Nel confronto con i cinque anni precedenti alle due rilevazioni, almeno nelle dichiarazioni, si possono rilevare dei miglioramenti: tra le interviste del 2006 e quelle del 2014, infatti, diminuiscono sia le segnalazioni di violenza sessuale (6,4 donne ogni 100 rispetto a 8,9) che quelle di violenza fisica (7 rispetto a 7,7). Rimane invece invariato il numero di donne che dichiarano di essere state vittime di violenze più gravi, come lo stupro o il tentato stupro (1,2%).

Eppure, nonostante i progressi nella raccolta dati, rimangono molte perplessità. La frammentazione delle informazioni e la difficoltà di standardizzare i criteri di rilevazione rendono complesso il monitoraggio del fenomeno. Inoltre, le barriere culturali e istituzionali continuano a ostacolare il percorso di denuncia e supporto per le vittime.

A questo punto non resta che domandarsi: “quali misure ha adottato l’UE per contrastare gli episodi di violenza di genere?” Nell’aprile 2024 il Parlamento ha adottato le prime norme dell’UE sulla lotta alla violenza contro le donne. L’obiettivo è prevenire la violenza di genere e proteggere le vittime, in particolare le donne e le vittime di violenza domestica.La direttiva chiede leggi più severe contro la cyberviolenza, una migliore assistenza alle vittime, misure per prevenire gli stupri e una maggiore comprensione del consenso sessuale.
Le nuove norme vietano anche le mutilazioni genitali femminili e il matrimonio forzato e delineano linee guida specifiche per i reati commessi online. La legislazione includerà inoltre un elenco ampliato di circostanze aggravanti per i reati che dovrebbero comportare pene più severe, come nel caso di crimini contro personaggi pubblici, giornalisti o difensori dei diritti umani.
Le norme prevedono che la sicurezza e il benessere delle vittime siano prioritari, anche offrendo l’accesso ad alloggi protetti. L’assistenza sanitaria deve essere resa accessibile, compresi i servizi di salute sessuale e riproduttiva.Le nuove norme entreranno in vigore venti giorni dopo la loro pubblicazione sulla Gazzetta Ufficiale dell’UE e gli Stati membri avranno tre anni per attuarle.

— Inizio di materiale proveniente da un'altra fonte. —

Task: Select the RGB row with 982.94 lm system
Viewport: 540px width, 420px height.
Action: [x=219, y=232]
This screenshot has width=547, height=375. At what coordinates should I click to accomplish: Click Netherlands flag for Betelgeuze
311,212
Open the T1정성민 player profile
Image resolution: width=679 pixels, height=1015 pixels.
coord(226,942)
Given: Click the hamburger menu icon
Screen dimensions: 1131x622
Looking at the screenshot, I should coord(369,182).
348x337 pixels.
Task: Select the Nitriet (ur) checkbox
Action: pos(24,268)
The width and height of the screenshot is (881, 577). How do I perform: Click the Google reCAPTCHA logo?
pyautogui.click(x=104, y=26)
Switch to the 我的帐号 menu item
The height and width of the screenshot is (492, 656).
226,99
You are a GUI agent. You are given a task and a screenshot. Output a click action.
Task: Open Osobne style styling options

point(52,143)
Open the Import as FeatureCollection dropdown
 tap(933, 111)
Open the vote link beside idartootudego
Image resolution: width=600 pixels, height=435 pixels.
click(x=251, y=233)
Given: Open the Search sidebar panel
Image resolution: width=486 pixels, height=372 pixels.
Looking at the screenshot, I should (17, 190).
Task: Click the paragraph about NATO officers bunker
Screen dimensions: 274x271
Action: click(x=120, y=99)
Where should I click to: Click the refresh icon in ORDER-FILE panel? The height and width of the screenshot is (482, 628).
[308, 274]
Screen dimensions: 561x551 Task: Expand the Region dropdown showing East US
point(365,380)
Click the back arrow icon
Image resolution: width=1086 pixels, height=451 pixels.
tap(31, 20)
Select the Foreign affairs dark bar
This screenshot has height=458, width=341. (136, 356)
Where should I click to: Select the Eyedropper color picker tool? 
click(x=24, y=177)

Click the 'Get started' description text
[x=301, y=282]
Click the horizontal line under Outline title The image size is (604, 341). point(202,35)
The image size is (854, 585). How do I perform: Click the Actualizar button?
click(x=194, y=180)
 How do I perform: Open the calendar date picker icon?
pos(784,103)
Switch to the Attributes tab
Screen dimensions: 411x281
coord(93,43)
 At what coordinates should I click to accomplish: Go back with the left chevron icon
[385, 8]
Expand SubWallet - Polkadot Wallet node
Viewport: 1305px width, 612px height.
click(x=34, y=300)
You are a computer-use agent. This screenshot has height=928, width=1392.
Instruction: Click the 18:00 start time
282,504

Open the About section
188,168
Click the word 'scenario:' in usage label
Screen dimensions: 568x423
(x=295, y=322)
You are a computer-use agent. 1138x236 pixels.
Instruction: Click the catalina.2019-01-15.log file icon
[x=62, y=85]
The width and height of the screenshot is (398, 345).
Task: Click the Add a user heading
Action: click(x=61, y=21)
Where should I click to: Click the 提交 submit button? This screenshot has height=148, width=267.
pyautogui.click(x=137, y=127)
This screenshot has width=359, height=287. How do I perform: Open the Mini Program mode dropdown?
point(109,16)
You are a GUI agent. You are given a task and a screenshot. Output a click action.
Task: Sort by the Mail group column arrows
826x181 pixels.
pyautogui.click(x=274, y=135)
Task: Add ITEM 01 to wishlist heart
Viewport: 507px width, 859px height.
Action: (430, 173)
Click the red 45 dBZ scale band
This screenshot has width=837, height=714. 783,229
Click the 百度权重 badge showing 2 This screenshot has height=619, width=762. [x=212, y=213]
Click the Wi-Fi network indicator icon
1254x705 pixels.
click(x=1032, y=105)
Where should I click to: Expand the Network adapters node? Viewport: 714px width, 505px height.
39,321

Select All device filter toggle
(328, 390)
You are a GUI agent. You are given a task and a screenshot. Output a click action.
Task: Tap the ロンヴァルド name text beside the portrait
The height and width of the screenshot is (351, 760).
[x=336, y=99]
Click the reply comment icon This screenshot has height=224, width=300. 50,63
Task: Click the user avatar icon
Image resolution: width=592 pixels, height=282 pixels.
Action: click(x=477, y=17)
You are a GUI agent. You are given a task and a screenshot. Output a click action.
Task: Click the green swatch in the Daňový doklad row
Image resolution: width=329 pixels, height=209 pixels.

Sebbene siano stati compiuti molti passi in avanti nella lotta contro la violenza di genere e si sia acquisita una maggiore consapevolezza riguardo a questa emergenza sociale, il traguardo è ancora lontano. I dati lo confermano: 99 vittime di femminicidio in tutto il 2024. Non possiamo ancora permettere che una donna, ogni giorno, rischi di morire o di subire violenza, in nome di retaggi culturali e sociali illogici e brutali. Pertanto, è necessaria una reale rivoluzione del sistema sociale, culturale e giuridico europeo, partendo dalle fondamenta di una Nazione: la Legge e l’Istruzione.